A Red Car is [any Car with Color value = Red].

So I can ask the computer to find every Red Car and it knows to look for those with Color property is Red. This is very straightforward, almost to the point of being insultingly simple. But wait...

To make scientific discoveries, we first identify what properties are important for the type of Thing we are studying, and we measure those properties. Let's say you have an investigational drug A and you want to know if it's effective for Multiple Sclerosis. You have the following assertions.

DrugA is a subClassOf Thing.
EffectiveDrug is a subClassOf Drug.

How can a computer discover that DrugA is an EffectiveDrug?  In the same way as the Red Car example, there are properties of DrugA that semantic web tools can analyze to determine that the drug is an EffectiveDrug.

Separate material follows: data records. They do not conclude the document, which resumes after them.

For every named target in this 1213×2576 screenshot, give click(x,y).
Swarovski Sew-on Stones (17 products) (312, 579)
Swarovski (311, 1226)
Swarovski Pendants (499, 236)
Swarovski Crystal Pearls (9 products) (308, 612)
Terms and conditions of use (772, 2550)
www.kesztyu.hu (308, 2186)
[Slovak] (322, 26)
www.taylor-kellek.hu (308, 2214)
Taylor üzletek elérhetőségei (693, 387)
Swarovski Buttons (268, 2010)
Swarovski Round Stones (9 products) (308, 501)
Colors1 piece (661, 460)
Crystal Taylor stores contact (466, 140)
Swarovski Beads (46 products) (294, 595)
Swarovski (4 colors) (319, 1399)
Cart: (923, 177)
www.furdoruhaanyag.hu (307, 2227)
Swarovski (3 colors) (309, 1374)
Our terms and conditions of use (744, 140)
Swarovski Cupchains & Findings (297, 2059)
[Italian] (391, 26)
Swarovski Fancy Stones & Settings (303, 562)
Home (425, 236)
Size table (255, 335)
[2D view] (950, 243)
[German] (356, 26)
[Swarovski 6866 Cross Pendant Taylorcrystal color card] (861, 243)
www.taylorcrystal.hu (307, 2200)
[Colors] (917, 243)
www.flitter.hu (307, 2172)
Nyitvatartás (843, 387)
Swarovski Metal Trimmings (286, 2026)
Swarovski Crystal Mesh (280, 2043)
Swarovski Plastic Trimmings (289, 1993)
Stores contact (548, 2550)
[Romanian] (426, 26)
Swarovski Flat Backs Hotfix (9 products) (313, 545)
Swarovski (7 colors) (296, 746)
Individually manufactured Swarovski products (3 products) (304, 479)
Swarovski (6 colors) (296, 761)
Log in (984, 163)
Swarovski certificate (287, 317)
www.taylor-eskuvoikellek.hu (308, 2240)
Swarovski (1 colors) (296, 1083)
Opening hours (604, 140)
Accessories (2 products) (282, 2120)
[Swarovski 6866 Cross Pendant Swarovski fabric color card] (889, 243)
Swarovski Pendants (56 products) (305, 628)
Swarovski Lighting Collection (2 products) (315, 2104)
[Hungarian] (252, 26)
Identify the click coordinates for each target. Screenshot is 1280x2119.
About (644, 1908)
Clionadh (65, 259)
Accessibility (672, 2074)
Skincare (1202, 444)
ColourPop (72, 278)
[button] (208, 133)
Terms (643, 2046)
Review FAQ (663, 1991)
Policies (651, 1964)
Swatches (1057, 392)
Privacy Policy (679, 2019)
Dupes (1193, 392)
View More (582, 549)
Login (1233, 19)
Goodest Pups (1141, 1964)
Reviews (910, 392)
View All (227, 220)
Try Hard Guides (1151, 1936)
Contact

Sometimes those properties are difficult to define, or difficult to measure, but the principle is the same.

So, getting back to the different steps in the lifecycle of a study, they are also Things that we can call Activities. There are rules that determine when Activities begin and end, and rules that determine which Activity is performed next. One can define a property of Activities called State or Status (e.g. not yet started, ongoing, completed, aborted). So the lifecycle of a study is broken down to a series of activities, each with its own properties: hasState; hasStart Rule; hasEnd Rule. Suddenly processes that look very different now look very similar.

This is the semantic web way of thinking. The universe is made up of things: similar things and different things. All are grouped together and distinguished from one another by their properties. The challenge is identifying those properties that matter, documenting them, and using semantic web tools to do the grouping and sorting for us. This is how the Semantic Web can work for us and help us make new discoveries.